PAGE EXTRACT:
::::::::::
FLL tournaments have the feel of sporting events. Competing teams can have anywhere between 2 and 10 members who are between the ages of 9 and 14. Team members, who range from fourth-graders to eighth graders, don't have to be classmates. They can just be a group of friends or members of an organization.



Each team is allowed three months to create and program their robots. They can use LEGOS that they own or buy. The teams start by conducting research on a topic. Next, they have to create and give a presentation about the topic to teachers and other students. The research, performance, and presentation all determine scores. For the first 30 seconds, the robot does what the teams programmed it to do. The next two minutes are done by remote controls.

Teams are judged on teamwork skills and the level of respect they have for others' ideas. They have to cooperate and work efficiently in order to obtain a good score, and if they complete a competition and qualify, they move on to the next round.



This program is working with STEAM (science, technology, engineering, arts and design, and math) to excite kids about topics many might otherwise shy away from.

“[The program] has been getting harder, along with a lot more people joining,” said Madi Wiley, a Girl Scout from Ottumwa, Iowa.

Camille Schroeder, the head of FLL for Iowa, said: “LEGO League is popular among children because it brings together a familiar toy and education." LEGOS are familiar toys, and kids don’t even realize they’re learning. After all, don’t toys make learning fun?

The nation is building up STEAM, and FIRST LEGO League is helping. Many kids who participate realize what fields they would like to pursue when they grow up. Education is important, but having fun is the key.
::::::::::
OBJECTIVE 1:
Please return the records starting at the line that contains "Where should I click to: Open amortoto's" and ending at the line that contains "Action: 422,124", including both of those lines.
The text and the records have no connection to each other.

Collected data entries
::::::::::
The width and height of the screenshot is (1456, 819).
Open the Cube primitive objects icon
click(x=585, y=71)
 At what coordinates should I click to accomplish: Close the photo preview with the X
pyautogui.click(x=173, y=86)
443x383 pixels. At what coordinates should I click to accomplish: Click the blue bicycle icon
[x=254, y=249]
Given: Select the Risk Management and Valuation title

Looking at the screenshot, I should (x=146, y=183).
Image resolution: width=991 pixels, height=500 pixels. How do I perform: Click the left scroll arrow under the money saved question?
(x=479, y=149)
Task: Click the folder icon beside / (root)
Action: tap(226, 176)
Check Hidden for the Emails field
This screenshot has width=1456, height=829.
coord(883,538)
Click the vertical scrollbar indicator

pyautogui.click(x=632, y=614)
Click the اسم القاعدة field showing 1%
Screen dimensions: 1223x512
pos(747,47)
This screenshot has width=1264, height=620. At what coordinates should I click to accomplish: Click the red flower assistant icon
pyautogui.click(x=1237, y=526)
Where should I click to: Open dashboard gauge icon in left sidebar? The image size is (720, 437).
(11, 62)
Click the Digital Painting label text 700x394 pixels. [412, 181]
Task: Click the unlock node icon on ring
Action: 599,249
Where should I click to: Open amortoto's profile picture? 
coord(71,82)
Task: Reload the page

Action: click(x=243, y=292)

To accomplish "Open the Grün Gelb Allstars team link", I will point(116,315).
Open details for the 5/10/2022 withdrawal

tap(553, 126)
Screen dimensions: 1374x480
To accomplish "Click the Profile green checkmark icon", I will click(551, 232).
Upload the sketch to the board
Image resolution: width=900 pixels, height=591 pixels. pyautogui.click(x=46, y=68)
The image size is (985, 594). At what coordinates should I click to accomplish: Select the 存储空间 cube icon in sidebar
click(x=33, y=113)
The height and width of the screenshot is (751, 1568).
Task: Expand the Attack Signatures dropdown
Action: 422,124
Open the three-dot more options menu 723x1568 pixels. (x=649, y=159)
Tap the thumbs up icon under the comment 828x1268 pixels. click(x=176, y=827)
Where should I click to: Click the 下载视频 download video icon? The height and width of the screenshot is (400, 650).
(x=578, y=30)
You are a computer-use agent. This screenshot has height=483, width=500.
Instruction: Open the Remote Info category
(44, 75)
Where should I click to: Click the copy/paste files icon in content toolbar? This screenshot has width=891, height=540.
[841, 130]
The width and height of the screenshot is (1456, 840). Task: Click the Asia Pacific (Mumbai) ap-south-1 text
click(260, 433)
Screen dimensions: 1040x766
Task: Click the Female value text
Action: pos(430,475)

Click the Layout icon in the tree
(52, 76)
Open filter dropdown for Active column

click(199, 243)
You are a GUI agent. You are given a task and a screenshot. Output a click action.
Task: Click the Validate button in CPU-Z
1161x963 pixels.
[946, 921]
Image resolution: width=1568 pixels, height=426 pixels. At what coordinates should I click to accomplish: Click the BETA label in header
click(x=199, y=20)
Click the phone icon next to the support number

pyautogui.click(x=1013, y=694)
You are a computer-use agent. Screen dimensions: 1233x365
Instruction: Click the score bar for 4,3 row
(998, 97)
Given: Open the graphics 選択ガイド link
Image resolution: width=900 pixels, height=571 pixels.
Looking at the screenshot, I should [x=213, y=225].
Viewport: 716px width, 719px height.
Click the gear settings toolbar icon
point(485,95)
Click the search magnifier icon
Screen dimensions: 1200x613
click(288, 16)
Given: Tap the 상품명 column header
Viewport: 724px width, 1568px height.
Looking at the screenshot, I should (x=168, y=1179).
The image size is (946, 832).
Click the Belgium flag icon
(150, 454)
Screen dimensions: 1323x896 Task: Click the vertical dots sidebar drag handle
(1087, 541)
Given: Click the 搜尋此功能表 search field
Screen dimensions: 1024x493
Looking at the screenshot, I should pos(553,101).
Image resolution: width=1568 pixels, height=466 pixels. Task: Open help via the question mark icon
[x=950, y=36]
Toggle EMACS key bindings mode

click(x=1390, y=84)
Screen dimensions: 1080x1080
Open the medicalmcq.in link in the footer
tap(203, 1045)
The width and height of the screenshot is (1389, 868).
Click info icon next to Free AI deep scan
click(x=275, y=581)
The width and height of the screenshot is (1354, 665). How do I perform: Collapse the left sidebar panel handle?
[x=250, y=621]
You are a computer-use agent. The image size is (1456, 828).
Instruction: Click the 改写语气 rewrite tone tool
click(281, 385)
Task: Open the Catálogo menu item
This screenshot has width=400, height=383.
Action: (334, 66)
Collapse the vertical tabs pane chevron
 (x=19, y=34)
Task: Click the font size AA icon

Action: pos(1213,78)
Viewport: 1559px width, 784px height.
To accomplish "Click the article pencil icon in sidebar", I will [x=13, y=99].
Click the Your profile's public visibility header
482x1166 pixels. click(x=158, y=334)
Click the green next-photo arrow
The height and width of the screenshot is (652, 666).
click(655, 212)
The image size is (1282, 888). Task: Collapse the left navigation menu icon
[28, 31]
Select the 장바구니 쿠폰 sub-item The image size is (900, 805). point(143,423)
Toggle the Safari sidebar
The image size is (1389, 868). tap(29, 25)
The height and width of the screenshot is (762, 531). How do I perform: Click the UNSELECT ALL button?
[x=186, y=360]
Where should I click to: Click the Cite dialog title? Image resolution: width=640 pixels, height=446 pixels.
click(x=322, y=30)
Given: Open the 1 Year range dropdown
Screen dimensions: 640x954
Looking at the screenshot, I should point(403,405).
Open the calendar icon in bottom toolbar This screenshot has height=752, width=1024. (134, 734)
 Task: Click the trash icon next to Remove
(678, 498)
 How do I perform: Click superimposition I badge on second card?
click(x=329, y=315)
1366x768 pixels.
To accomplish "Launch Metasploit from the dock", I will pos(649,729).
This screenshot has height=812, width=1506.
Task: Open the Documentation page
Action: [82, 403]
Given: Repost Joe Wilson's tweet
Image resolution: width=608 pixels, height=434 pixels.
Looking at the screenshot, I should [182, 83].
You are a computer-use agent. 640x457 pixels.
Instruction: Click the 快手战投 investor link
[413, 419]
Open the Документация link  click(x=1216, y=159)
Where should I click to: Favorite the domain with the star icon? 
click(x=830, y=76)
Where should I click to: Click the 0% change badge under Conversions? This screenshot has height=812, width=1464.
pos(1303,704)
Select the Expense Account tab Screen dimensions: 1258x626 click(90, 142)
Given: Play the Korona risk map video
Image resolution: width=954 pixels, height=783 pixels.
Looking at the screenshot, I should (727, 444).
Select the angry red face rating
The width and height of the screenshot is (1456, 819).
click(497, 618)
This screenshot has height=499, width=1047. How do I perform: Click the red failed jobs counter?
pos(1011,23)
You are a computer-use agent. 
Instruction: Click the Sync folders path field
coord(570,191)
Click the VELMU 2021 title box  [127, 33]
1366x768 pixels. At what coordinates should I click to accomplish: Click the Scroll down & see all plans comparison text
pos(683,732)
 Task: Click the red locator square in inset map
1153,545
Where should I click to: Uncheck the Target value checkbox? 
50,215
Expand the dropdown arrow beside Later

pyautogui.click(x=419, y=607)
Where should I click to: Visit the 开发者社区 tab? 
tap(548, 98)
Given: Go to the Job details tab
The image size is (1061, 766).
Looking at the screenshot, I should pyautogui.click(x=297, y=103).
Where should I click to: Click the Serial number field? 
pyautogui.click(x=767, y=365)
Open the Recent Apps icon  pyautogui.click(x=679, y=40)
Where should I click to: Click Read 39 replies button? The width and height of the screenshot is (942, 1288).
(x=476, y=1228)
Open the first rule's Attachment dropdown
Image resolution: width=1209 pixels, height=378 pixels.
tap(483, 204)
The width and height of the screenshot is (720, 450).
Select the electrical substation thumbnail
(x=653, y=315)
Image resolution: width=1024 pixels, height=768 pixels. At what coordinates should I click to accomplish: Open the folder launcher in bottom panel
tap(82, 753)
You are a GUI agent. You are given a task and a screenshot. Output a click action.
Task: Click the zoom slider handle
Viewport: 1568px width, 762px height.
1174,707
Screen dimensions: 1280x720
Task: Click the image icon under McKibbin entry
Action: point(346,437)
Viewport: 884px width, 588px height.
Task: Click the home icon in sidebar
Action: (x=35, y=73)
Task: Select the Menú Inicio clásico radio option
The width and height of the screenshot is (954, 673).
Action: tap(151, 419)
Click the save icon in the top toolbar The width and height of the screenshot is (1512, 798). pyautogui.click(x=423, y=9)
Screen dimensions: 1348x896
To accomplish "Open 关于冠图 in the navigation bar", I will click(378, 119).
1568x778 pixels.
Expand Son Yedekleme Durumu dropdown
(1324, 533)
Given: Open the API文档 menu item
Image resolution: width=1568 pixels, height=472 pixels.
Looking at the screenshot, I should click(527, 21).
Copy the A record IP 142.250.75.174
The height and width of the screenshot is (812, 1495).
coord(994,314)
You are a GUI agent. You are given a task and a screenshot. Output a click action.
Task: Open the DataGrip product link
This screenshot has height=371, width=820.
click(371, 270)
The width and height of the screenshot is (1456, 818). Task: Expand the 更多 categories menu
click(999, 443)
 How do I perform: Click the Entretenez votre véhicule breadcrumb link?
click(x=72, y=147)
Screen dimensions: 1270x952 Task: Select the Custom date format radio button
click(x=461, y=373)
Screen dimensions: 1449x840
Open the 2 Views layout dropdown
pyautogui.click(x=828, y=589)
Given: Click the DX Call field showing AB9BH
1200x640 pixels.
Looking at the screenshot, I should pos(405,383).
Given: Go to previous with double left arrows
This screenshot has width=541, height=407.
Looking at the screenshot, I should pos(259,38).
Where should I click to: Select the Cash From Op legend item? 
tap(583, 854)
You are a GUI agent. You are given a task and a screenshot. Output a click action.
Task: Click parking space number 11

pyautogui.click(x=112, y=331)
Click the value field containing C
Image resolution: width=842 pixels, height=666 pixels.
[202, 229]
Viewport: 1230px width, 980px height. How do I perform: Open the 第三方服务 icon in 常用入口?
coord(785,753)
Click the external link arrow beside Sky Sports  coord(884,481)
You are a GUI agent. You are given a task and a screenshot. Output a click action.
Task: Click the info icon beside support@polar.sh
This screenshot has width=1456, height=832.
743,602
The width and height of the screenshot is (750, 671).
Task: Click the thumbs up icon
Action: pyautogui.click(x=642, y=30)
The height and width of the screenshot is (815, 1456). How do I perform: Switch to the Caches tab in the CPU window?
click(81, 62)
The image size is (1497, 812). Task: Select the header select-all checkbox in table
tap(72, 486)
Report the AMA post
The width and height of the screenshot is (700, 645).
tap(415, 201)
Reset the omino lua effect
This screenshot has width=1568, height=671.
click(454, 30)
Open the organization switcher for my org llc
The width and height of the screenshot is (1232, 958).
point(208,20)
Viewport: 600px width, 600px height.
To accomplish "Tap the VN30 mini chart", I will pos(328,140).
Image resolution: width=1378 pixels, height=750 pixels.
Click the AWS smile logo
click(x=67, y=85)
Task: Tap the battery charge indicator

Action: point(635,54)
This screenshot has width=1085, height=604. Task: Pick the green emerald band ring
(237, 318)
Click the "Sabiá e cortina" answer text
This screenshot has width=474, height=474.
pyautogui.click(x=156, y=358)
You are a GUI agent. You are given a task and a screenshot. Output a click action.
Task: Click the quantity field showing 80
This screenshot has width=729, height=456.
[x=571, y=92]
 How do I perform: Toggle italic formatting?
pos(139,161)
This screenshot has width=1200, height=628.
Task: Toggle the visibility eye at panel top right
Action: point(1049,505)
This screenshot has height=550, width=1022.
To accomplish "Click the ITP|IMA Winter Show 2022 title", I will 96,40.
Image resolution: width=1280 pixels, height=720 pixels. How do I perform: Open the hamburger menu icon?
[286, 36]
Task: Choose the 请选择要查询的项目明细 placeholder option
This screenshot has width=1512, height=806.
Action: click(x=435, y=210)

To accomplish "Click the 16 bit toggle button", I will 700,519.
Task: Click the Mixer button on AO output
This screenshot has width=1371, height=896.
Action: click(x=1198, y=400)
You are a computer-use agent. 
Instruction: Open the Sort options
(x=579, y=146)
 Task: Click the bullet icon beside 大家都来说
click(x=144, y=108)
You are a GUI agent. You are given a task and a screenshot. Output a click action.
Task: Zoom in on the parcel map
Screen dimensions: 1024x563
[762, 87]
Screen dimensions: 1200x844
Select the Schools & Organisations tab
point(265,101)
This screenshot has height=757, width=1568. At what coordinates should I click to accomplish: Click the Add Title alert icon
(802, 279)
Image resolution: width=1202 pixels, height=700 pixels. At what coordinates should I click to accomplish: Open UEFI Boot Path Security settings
::::::::::
OBJECTIVE 2:
In the FIRST LEGO League text, condense the paragraph beginning "Each team is allowed three months" into a short bulleted list that keeps its main facts.

TASK ANSWER 1:
Where should I click to: Open amortoto's profile picture? 
coord(71,82)
Task: Reload the page

Action: click(x=243, y=292)

To accomplish "Open the Grün Gelb Allstars team link", I will point(116,315).
Open details for the 5/10/2022 withdrawal

tap(553, 126)
Screen dimensions: 1374x480
To accomplish "Click the Profile green checkmark icon", I will click(551, 232).
Upload the sketch to the board
Image resolution: width=900 pixels, height=591 pixels. pyautogui.click(x=46, y=68)
The image size is (985, 594). At what coordinates should I click to accomplish: Select the 存储空间 cube icon in sidebar
click(x=33, y=113)
The height and width of the screenshot is (751, 1568).
Task: Expand the Attack Signatures dropdown
Action: 422,124

TASK ANSWER 2:
- Teams get three months to build and program their robots, using LEGOS they own or buy.
- They first research a topic, then create a presentation on it and give it to teachers and other students.
- The research, performance, and presentation all determine scores.
- The robot runs its programming for the first 30 seconds, and remote controls run the next two minutes.